Second, when I started out I felt like I could either be an activist or an entrepreneur, but I couldn't be both. I felt like I had to choose, when in reality you can absolutely be both. So many companies and are transparent about what they believe in and what they stand for, and that was really important to me.
Do you have any tips for someone who is running a business while also employed?
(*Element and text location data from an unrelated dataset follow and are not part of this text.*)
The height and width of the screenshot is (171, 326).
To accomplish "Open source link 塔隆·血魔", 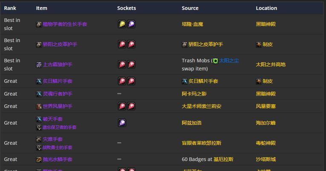I will tap(192, 24).
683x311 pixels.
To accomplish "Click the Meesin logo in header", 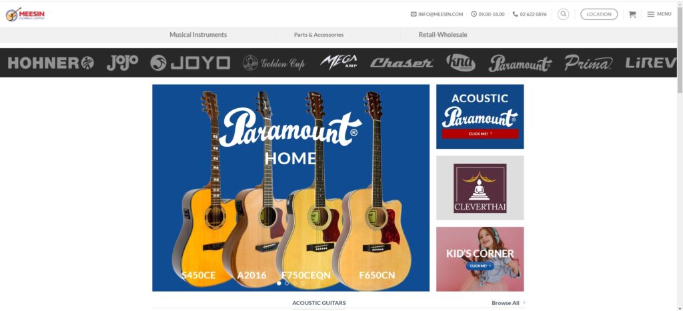I will (x=25, y=15).
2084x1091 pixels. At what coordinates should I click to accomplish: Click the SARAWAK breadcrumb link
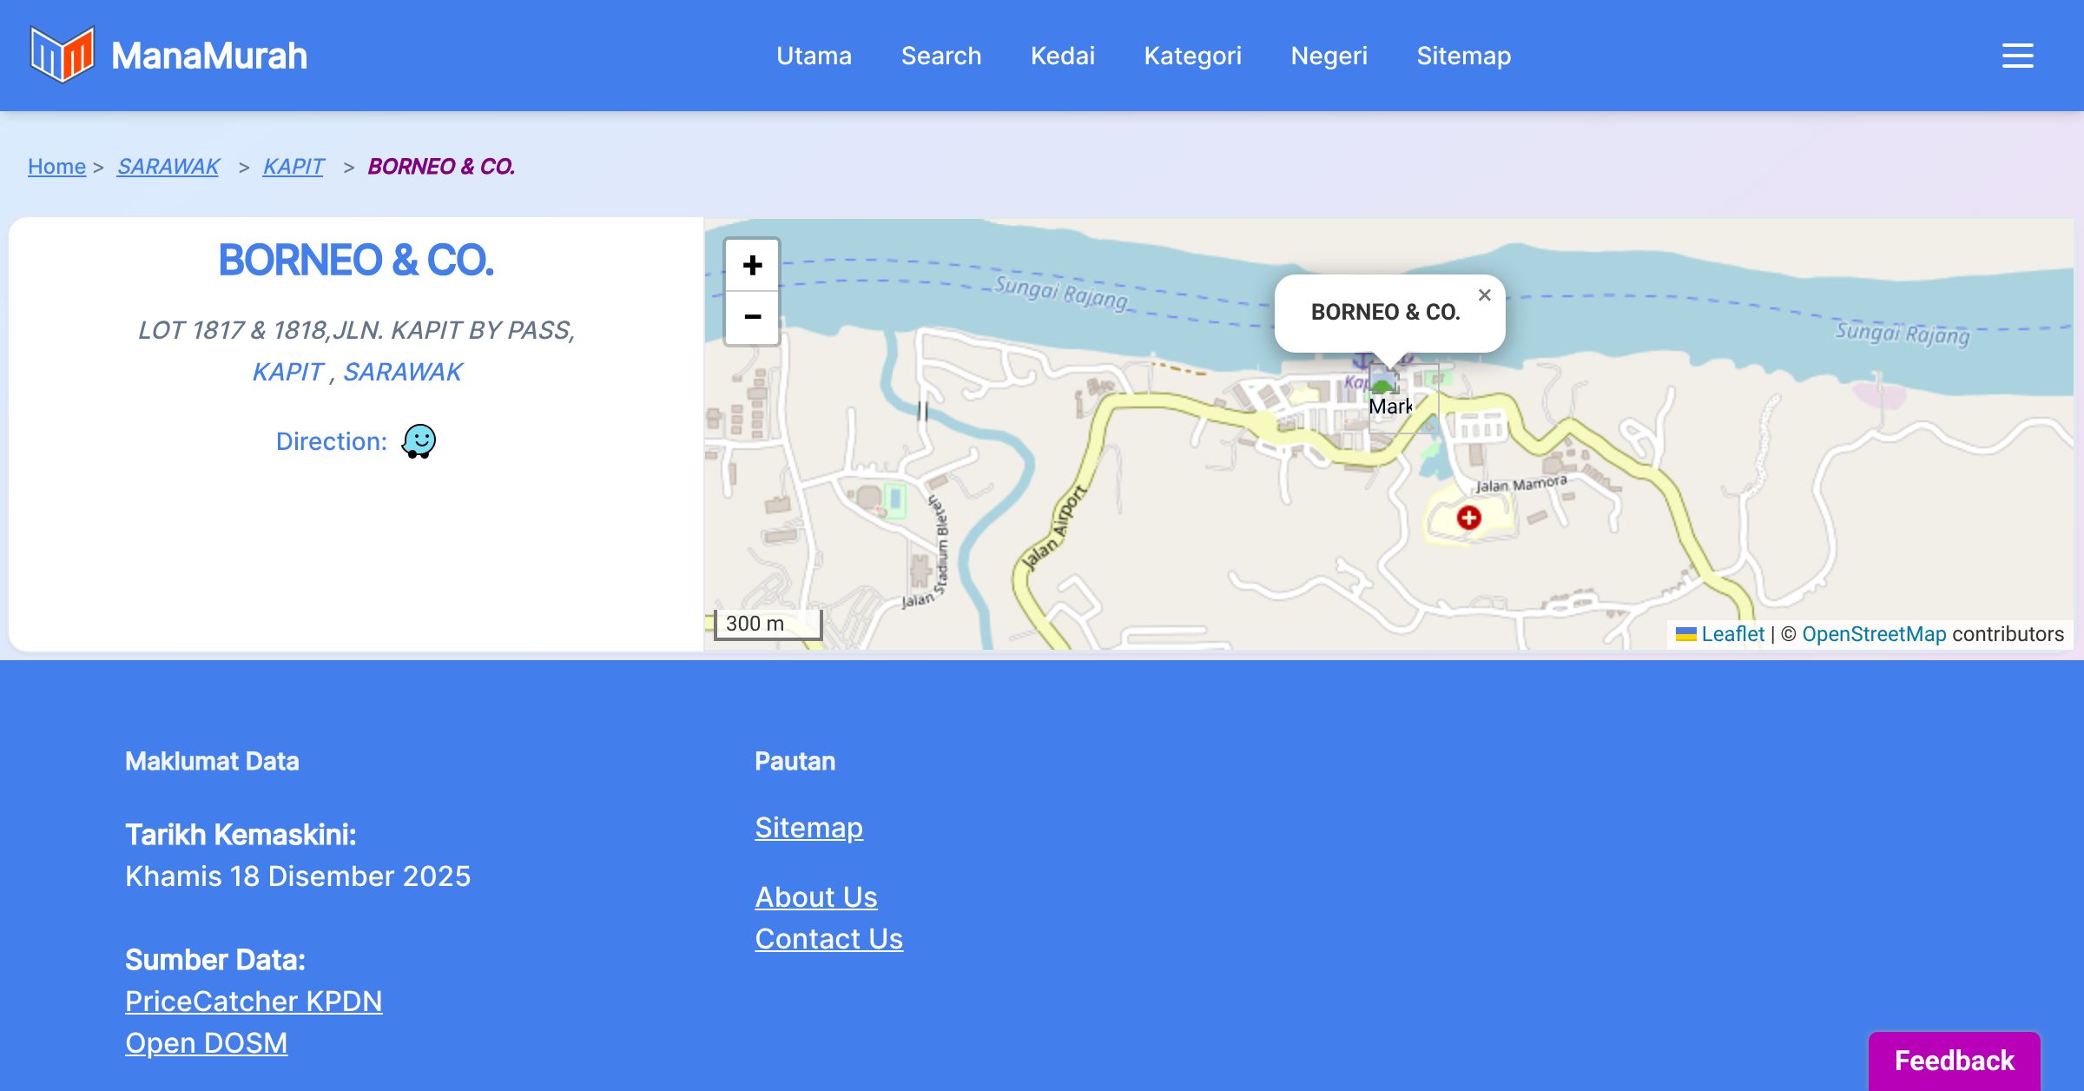coord(168,166)
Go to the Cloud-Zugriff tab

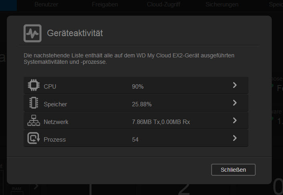coord(163,4)
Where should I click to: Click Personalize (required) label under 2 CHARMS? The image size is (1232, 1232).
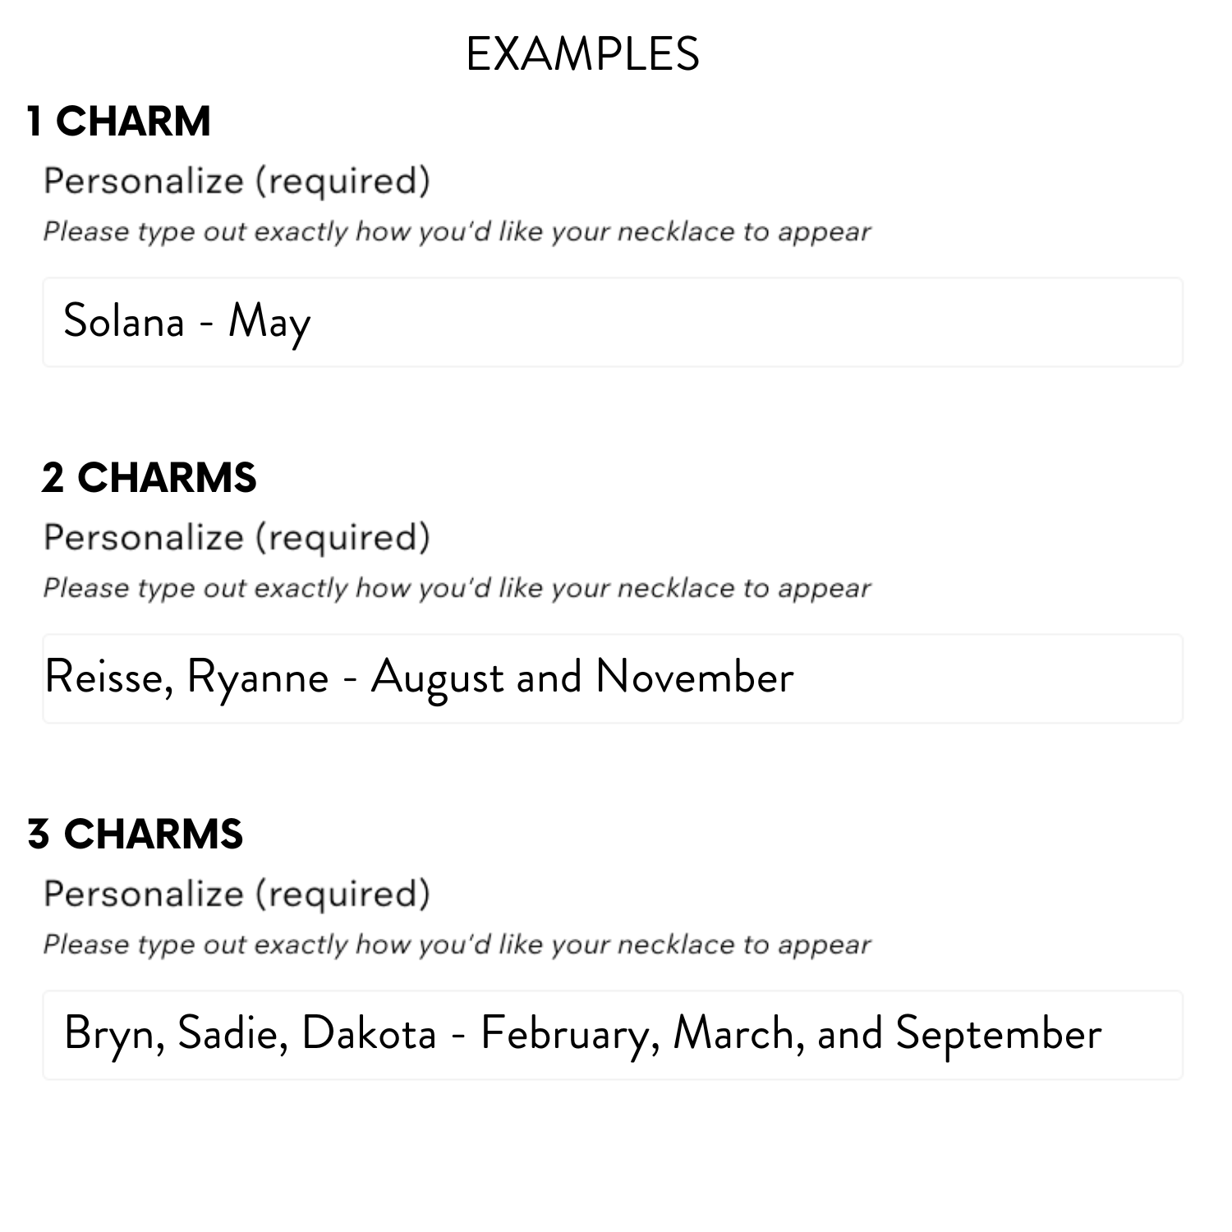pos(237,537)
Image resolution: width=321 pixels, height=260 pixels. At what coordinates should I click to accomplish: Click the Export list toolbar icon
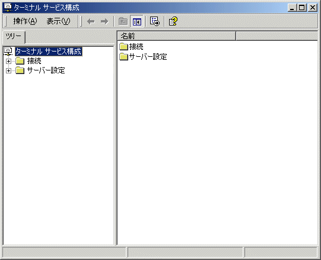coord(154,21)
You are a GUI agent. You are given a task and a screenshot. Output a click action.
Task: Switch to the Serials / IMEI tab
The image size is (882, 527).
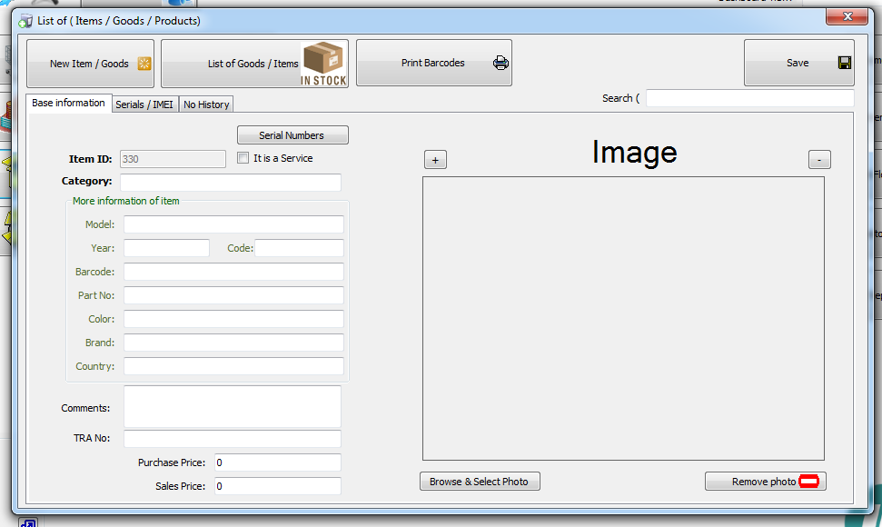[144, 104]
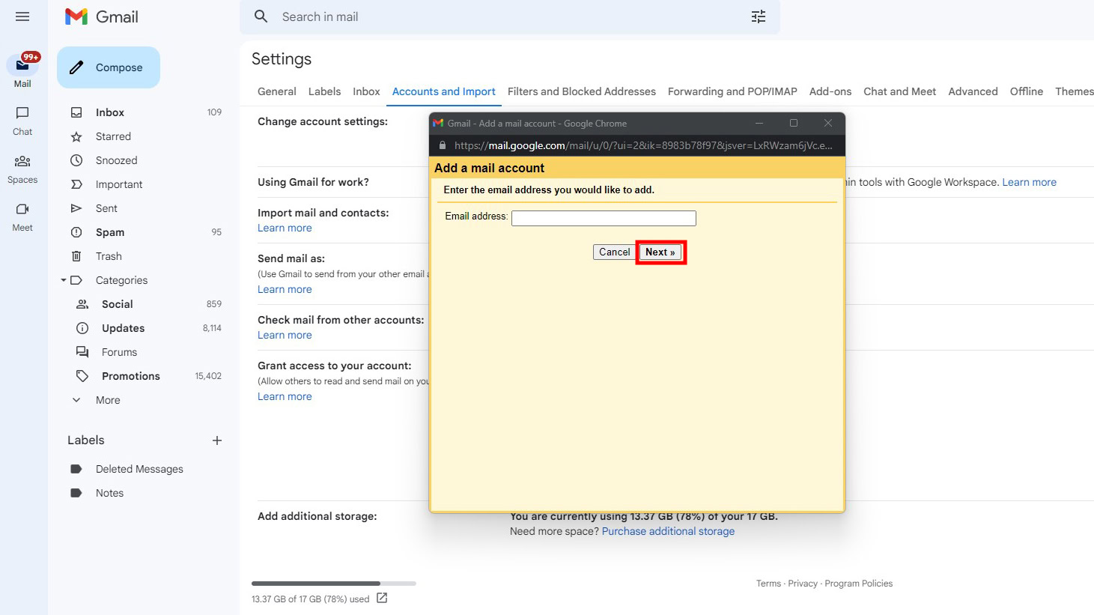
Task: Collapse the Categories section arrow
Action: (64, 280)
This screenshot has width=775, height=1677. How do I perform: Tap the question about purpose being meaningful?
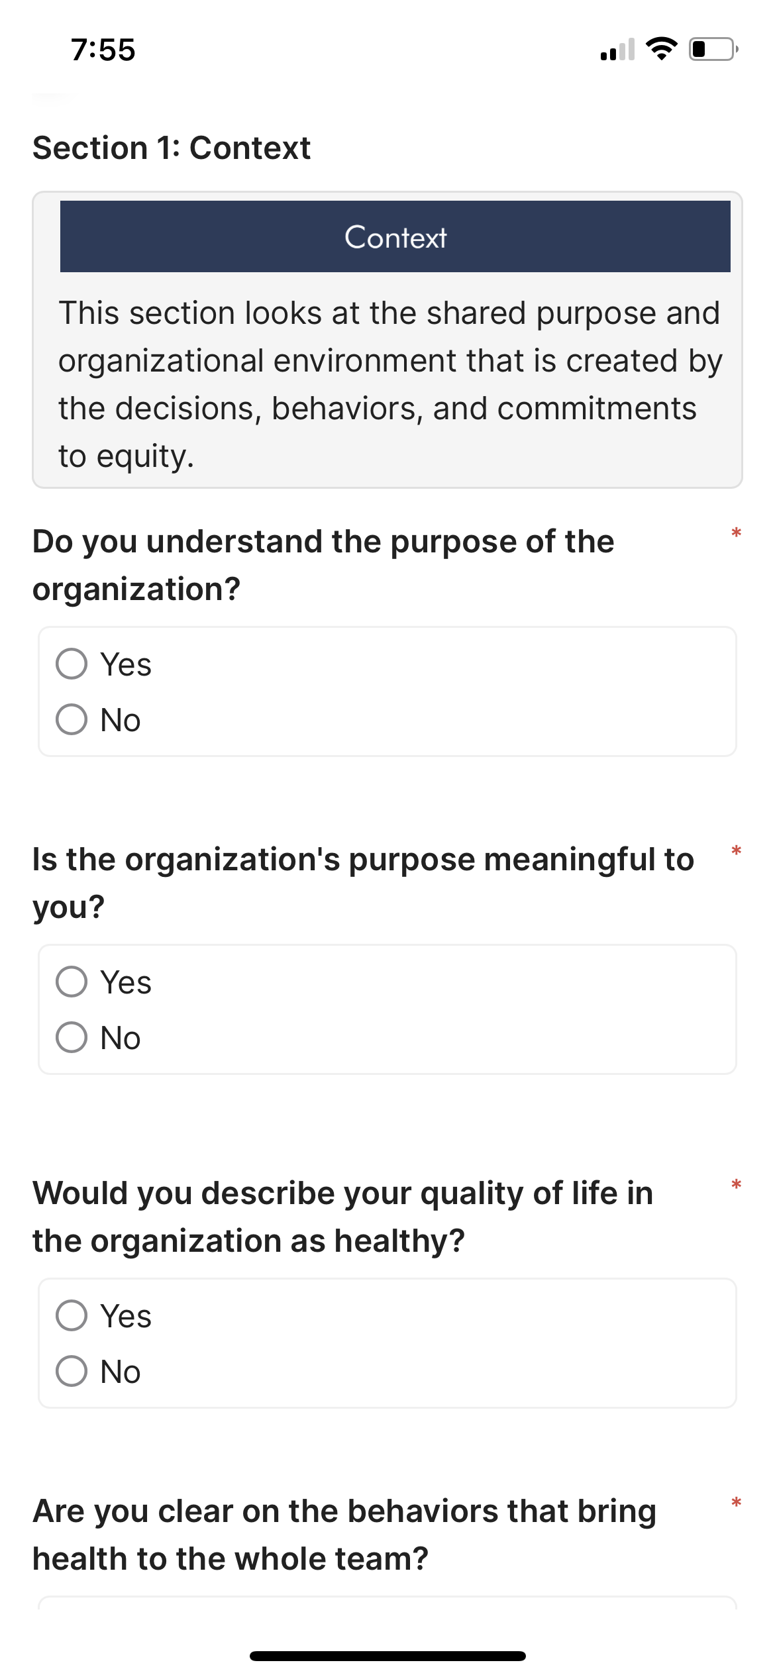point(363,883)
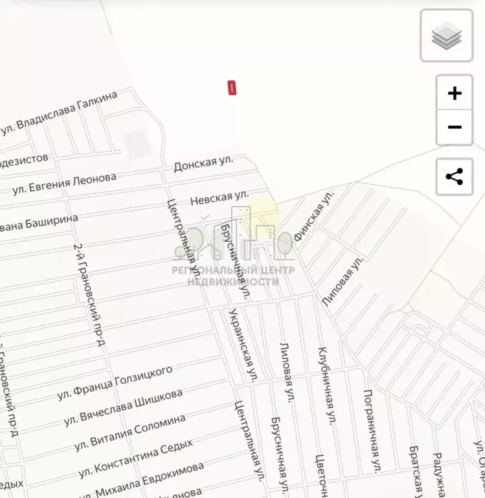Click the Невская ул. street label
This screenshot has height=498, width=485.
219,198
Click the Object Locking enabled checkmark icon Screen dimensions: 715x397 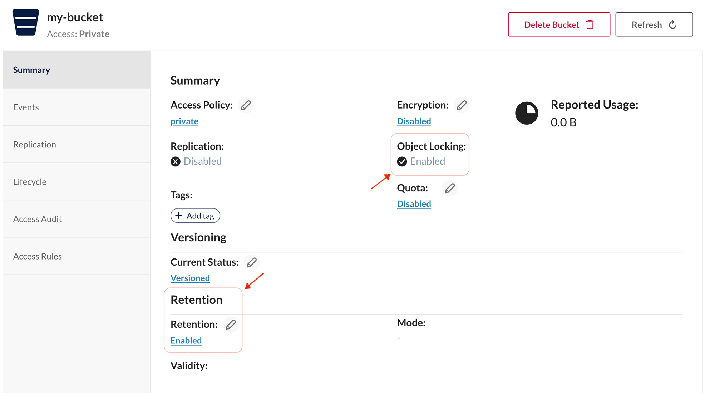[x=402, y=162]
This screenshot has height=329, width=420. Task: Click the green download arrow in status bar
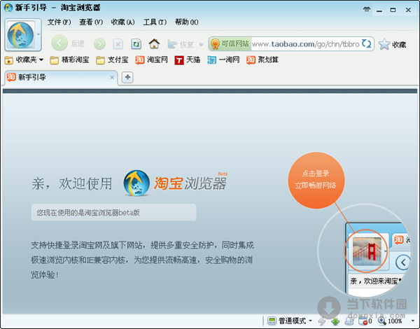336,321
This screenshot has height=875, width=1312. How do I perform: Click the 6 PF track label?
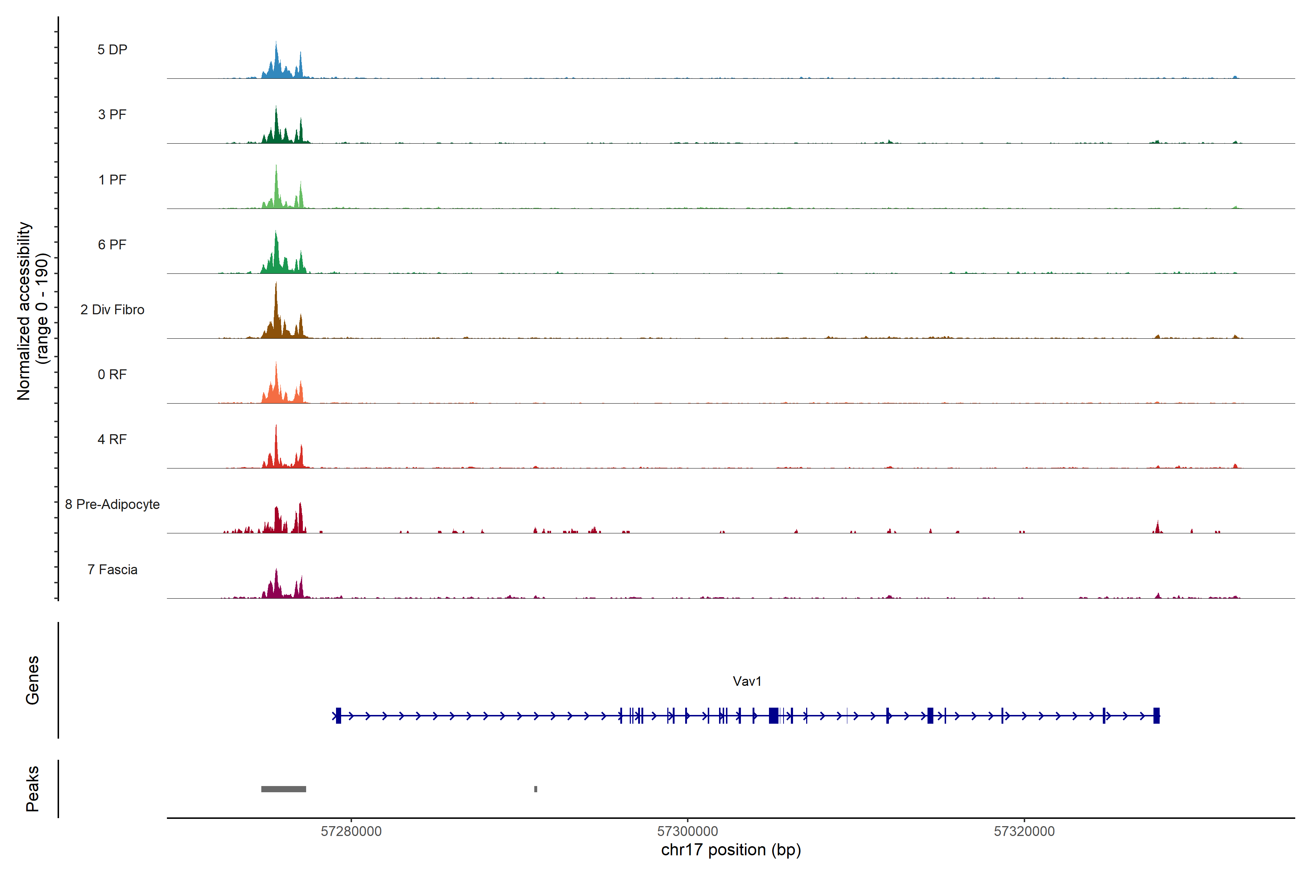(112, 244)
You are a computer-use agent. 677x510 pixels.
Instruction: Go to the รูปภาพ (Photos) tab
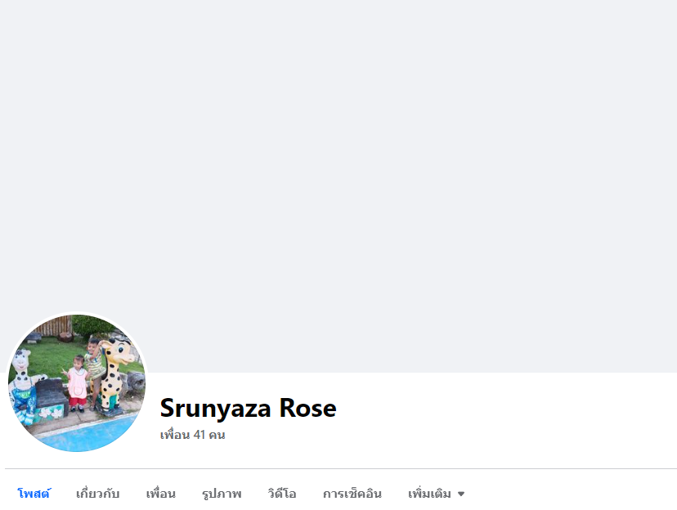point(222,493)
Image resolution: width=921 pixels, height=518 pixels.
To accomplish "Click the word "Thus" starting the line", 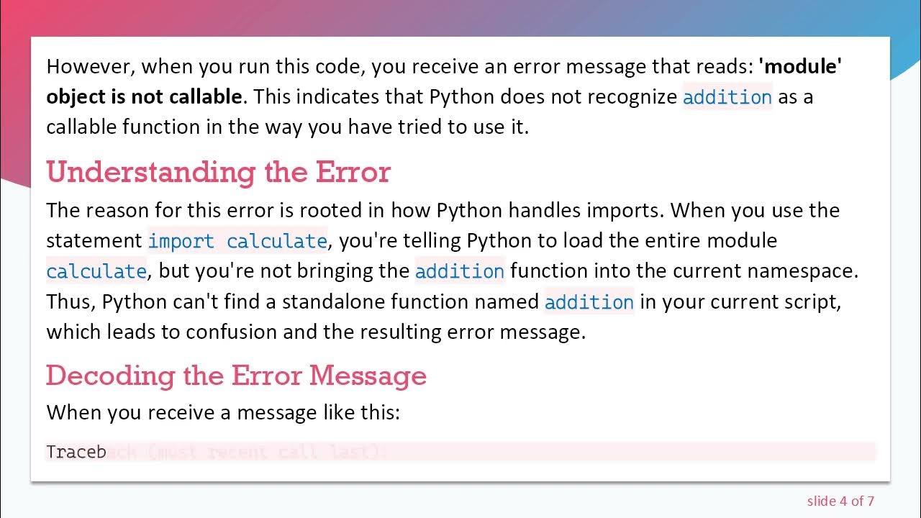I will point(69,301).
NMN: It is super hard, but I also go back to this idea that there are many different ways to be an entrepreneur. Angela Lee is somebody whom I mention in the book—she started something called 37 Angels. And I think 37 Angels was her third or fourth company. She had a job at, I believe, one of the Big 5 consulting firms, and she tried her first three startups by testing her ideas and seeing if there was any traction in the market. Her first three ideas didn't go anywhere, but her fourth one, 37 Angels, got traction. People started to really follow, and people were getting excited and coming on board. 37 Angels is all about training high-net-worth women to become angel investors. There was clearly interest in the space, and the next thing you know, she had a business on her hands. It took her awhile to figure that out, and it took the revenue to get to a certain level before she realized that it was time to quit her job. I guess I'm not so much worried about women being able to run a business while employed because I've seen women do far crazier stuff than that.